Frank William Boreham 1871-1959

Frank William Boreham 1871-1959
A photo F W Boreham took of himself in 1911

Wednesday, October 31, 2007

Boreham on Sleep: Victor Hugo, Argyle, Ridley et al

The moral and spiritual significance of sleep can scarcely be overestimated.

I fortify myself at this point by an appeal to Victor Hugo, and Victor Hugo was a philosopher. He is describing Jean Valjean in the act of robbing the good bishop who had pitied him in his distress, and had admitted him to the hospitality of his home and the confidence of his heart. In creeping through the silent and darkened house, the culprit came to the bed on which the bishop slept. ‘A moonbeam passing through the tall window suddenly illuminated the bishop's pale face. He was sleeping peacefully, his head thrown back on the pillow in an easy attitude of repose, and his hand, which had done so many good deeds, hung out of the bed. His entire face was lit up by a vague expression of satisfaction, hope, and beatitude—it was more than a smile, and almost a radiance. He had on his forehead the inexpressible reflection of an invisible light, for the soul of a just man contemplates a mysterious heaven during sleep. A reflection of this heaven was cast over the bishop, but it was at the same time a luminous transparency, for the heaven was within him, and was conscience. Jean Valjean was standing in the shadow, with his crowbar in his hand, motionless and terrified by this luminous old man. He had never seen anything like this before, and such confidence horrified him. ‘The moral world has no greater spectacle than this, a troubled, restless conscience, which is on the point of committing a bad action, contemplating the sleep of a just man.’ The moral world, says the brilliant Frenchman, has no greater spectacle than this! No statement that I have made is half so sweeping as that!

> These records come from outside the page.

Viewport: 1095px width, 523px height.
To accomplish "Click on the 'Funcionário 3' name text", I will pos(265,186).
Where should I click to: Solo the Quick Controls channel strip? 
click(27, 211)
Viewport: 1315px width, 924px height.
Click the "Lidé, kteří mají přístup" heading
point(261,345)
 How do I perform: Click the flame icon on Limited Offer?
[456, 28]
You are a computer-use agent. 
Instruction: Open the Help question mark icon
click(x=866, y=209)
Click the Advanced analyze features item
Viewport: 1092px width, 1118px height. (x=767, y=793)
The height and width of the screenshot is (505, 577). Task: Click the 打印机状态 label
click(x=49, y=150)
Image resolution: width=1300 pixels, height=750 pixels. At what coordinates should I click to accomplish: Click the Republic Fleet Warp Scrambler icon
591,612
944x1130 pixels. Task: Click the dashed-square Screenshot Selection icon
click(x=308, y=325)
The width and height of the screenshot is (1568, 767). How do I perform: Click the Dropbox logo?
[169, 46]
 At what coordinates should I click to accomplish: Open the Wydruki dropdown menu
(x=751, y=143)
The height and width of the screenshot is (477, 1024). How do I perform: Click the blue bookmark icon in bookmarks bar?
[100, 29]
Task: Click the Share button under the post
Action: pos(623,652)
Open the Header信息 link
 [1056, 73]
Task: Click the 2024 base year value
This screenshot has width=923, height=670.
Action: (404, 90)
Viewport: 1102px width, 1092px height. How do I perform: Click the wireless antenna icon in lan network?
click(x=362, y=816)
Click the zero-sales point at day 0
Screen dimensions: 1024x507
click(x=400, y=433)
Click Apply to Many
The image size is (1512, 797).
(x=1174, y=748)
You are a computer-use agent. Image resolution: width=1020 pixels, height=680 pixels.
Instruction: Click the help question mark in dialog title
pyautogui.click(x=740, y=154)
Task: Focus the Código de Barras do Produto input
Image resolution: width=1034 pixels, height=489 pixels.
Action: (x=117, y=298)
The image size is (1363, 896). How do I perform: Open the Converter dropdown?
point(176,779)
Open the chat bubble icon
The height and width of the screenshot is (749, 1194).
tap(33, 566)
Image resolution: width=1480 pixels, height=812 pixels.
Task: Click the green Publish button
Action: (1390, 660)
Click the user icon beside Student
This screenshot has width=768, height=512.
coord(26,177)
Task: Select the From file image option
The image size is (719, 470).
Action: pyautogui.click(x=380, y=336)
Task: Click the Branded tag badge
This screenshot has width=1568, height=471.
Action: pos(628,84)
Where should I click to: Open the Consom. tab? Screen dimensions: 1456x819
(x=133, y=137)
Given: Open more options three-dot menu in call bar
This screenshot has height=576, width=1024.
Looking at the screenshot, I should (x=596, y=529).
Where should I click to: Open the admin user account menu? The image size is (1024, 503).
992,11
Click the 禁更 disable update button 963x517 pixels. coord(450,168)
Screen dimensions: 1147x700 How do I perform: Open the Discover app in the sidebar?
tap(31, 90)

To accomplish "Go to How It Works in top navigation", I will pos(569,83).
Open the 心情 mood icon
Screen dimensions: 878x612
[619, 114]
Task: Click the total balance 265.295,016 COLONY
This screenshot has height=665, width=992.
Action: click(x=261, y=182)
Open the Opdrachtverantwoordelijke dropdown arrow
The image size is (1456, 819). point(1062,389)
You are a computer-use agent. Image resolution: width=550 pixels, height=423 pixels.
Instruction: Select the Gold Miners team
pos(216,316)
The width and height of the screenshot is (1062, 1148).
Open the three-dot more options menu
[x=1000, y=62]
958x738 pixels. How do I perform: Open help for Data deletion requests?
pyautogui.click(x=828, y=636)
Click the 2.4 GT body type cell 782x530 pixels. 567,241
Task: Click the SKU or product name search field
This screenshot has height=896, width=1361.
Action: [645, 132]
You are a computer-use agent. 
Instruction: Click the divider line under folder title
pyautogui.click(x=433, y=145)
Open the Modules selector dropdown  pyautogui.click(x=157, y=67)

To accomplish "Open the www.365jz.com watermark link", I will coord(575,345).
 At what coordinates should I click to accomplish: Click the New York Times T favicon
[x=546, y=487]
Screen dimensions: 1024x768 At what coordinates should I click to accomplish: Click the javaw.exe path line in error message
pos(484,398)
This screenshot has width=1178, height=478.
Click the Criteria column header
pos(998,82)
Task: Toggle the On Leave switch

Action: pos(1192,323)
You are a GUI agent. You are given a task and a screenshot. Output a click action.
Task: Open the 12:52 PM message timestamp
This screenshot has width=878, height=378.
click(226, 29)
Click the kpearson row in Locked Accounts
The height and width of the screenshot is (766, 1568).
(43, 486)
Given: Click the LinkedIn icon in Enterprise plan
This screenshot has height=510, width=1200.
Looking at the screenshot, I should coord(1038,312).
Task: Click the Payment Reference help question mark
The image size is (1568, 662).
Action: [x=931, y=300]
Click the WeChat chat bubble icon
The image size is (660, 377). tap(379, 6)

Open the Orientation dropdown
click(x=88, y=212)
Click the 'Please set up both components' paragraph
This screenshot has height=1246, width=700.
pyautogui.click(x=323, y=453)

I have quoted Victor Hugo for the sake of the philosophy of that golden sentence. The illustration in itself is inconclusive, seeing that it is taken from romance. And so, beside that scene taken from French fiction, I place an almost identical scene taken from English history.

An hour or two before the execution of the Earl of Argyle, one of the traitor lords came to the castle and asked to see his lordship. ‘He was told,’ Macaulay says, ‘that he was asleep. The visitor thought this was a subterfuge, and insisted on entering. The door of the cell was softly opened, and there lay Argyle on the bed, sleeping, in his irons, the placid sleep of infancy. The conscience of the renegade smote him. He turned away sick at heart, ran out of the castle, and took refuge in the dwelling of a lady of the family living hard by. There he flung himself on a couch, and gave himself up to an agony of remorse and shame. The woman, alarmed by his looks and groans, thought that he had been taken with some serious illness, and begged him to drink a cup of sack. “No, no,” he said, “that will do me no good.” She prayed him to tell her what had disturbed him. “I have been,” he said, “in Argyle's prison. I have seen him, within an hour of eternity, sleeping as sweetly as ever a man did I But as for me—”

I like to remember, also, that the night before Latimer and Ridley lit at Oxford that candle which has never been put out, Ridley's anxious brother offered to spend that last terrible night with them. ‘No, no, brother,’ smiled the Bishop, ‘I mean to lie down and sleep as gently as ever I did!’ And, to the amazement of the warders who kept guard, he was as good as his word, rising in the morning from his quiet slumber to greet the flames that bore his soul to the skies! Great sleepers, these!

Poor George Stephenson, when he was building the Menai Tubular Bridge, used to say that he went to bed at night with those gigantic tubes and girders, and was still staggering under them when he rose in the morning. We are too prone to that sort of thing.

We need to take lessons of Sir William Cecil, once Lord Treasurer of England, who, on throwing off his gown at night, used to say to it, ‘Lie there, Lord Treasurer!’ and forgot all the cares of State until he resumed his official garb in the morning. We are such poor sleepers because we are such poor saints.

The best things all come to Sleepy Hollow….And so I believe in Sleepy Hollow. They may laugh at its repose who laughed at the great souls who slumbered there; but I am convinced that, if I can learn its restful secret, there will enter into my life a great and wonderful enrichment.

F W Boreham, ‘Sleepy Hollow’, The Golden Milestone (London: Charles H Kelly, 1915), 17-21.